Monty did just stand and stare at me for a bit and then did start talkering again, quickerer and loudier than normal. Then I dids find out that I all wasn’t listening to him anymore anyway, because I dids find out that I wasn’t interested. So Monty did keep gibbering on about Your Rope, and I did fall asleep. BOOM! BOOM!

Chicken xxx

Categories: Chicken, Greyhounds | Tags: ,

102. Burnt Foody Day – by Chicken

Today is a big important day because we is all having a Barbie Que. Clever Monty did tells me all about the big food being cooked on the fire coal and that doggies get more food than normals. He did say that it was the law that any foods which do fall on the floor, belong to the doggies. Sausages do fall a lot because they is difficult to hold. He said people like to burn foods over the coals because it all does remind them of when they were cavemen. I did ask him if greyhounds used to before live in the caves, and he did say we only lived with big posh royal people, and that our ant sisters wouldn’t be seen dead in a cave. Monty did say that he will tell Bob from the Council to all do the food burning, because he will be rubbish at keeping hold of the sausages and we will all gets loads more food off the floor. He is so clever. Monty did say he will all be in charge of the safety.

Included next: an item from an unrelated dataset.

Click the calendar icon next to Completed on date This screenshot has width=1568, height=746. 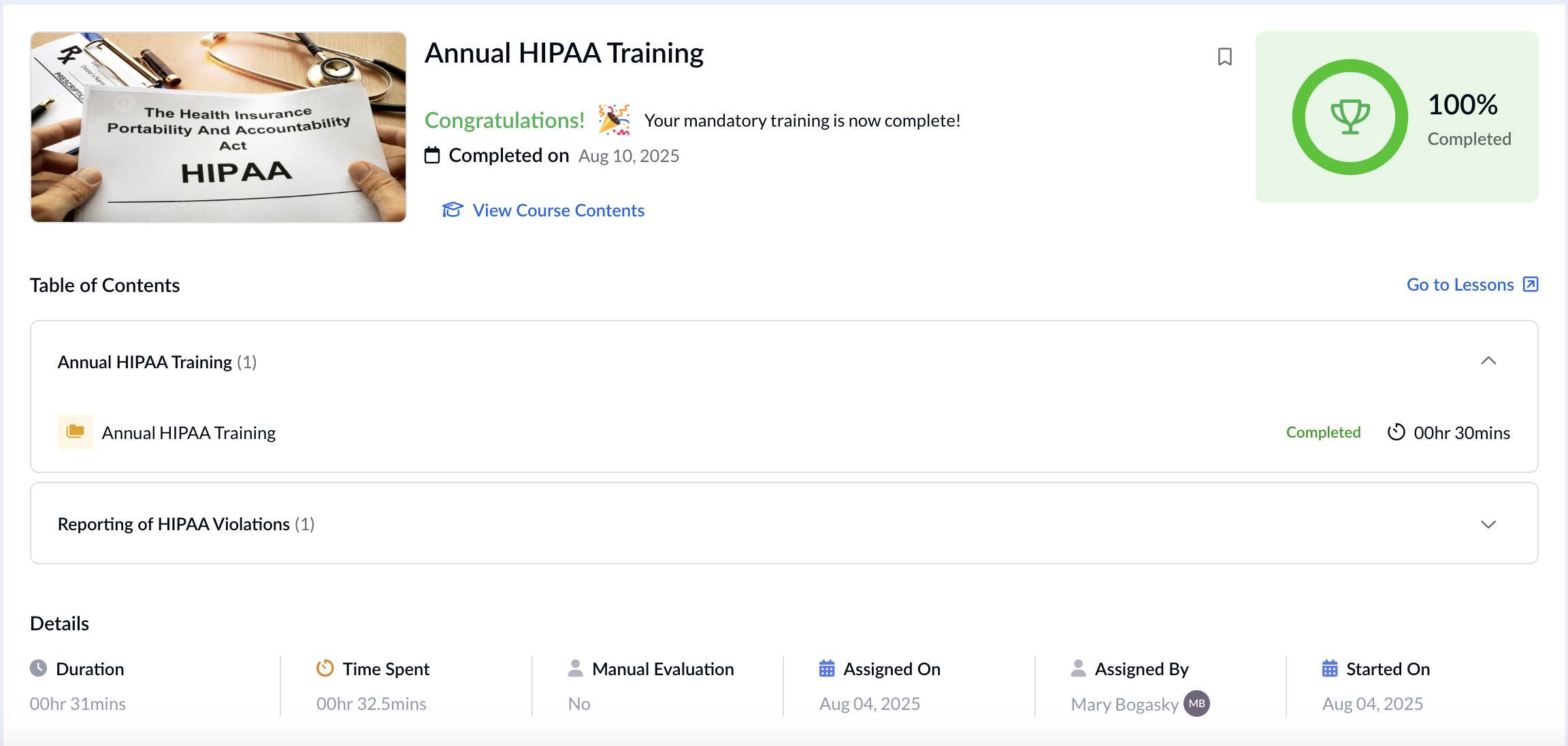(432, 155)
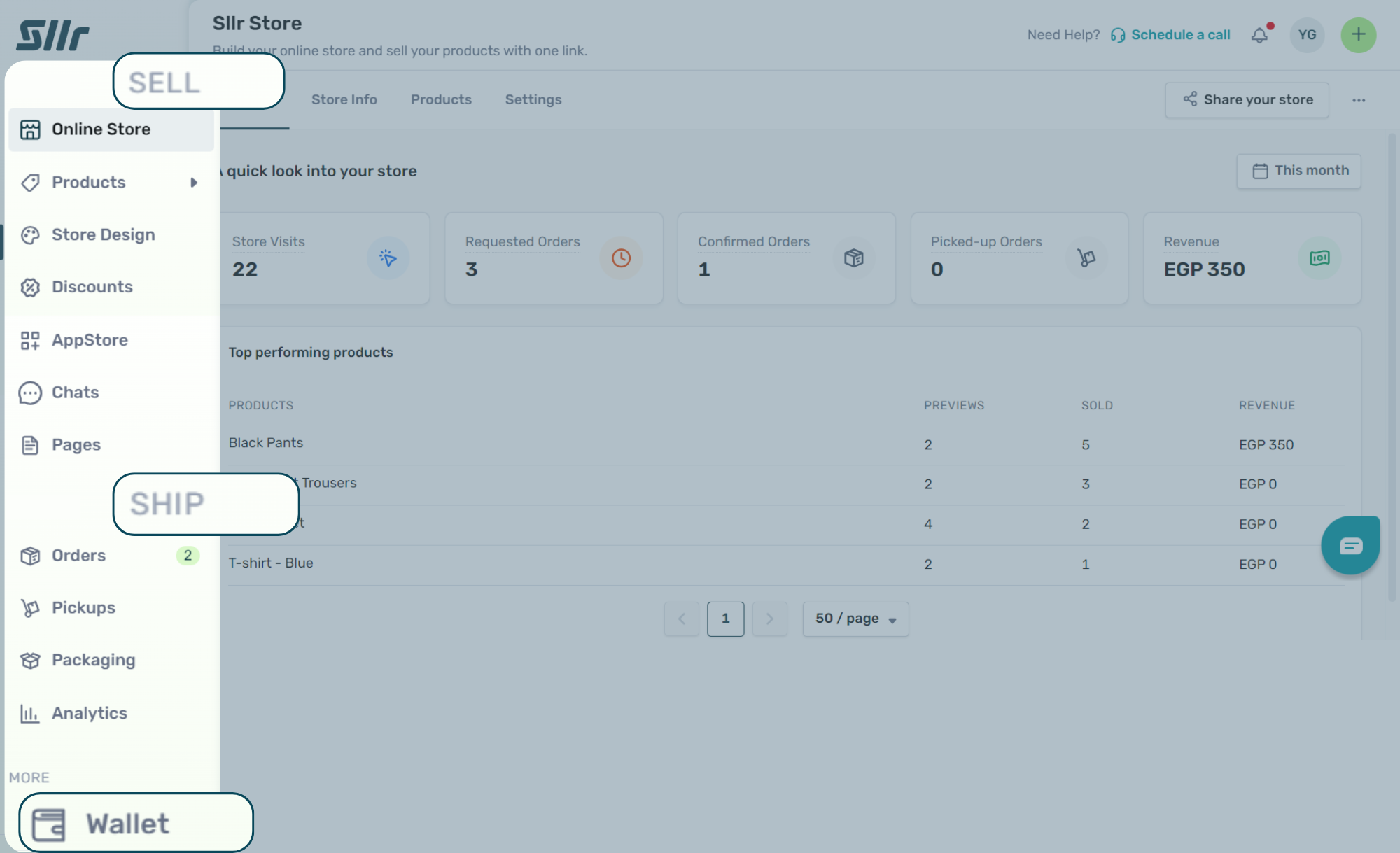Click the green plus add button
Screen dimensions: 1400x853
(1358, 35)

Yesterday in the morning, we dids find a new walk. We did walking on the path for a bit, and then on the way back we did walk through the woods up the hill. The Fairy did complain but me and Monty did enjoy it and then when we did come out the woods, we was all at the top of a steep hill. But there was a bigger tree which was having a sleep on the path. The Fairy did climb over it and then all of a sudden me and Monty was at the wrong other side of the tree. There was a gappy gap under it but it wasn’t very big, so I did jumped over it all easy because I is like a kangaroo. So then Monty was on his own alone on the wrong side.

Monty did wait for the man to come and all move the tree but he didn’t come and I did say hurry up slow coach because I dids want to all run down the hill. Monty did say he was all going to assess the situation first. So then he did look underneath but his big bottom wouldn’t go through. Then he did look over the top but it was too scary high. Then he did walk along it to see if there was all a door somewhere. Then he did check the angles and the wind direction and the temperature of the tree, and then The Fairy did say we would have to go back because she couldn’t all pick up a 36 kilometre dog. So I did say stop messing about fatty and get over the tree.

Then all of a suddens big, strong Monty did jump over the log and we was all pleased but Monty couldn’t stop so we all had to run down the hill. But I dids jump over the tree first, so I win.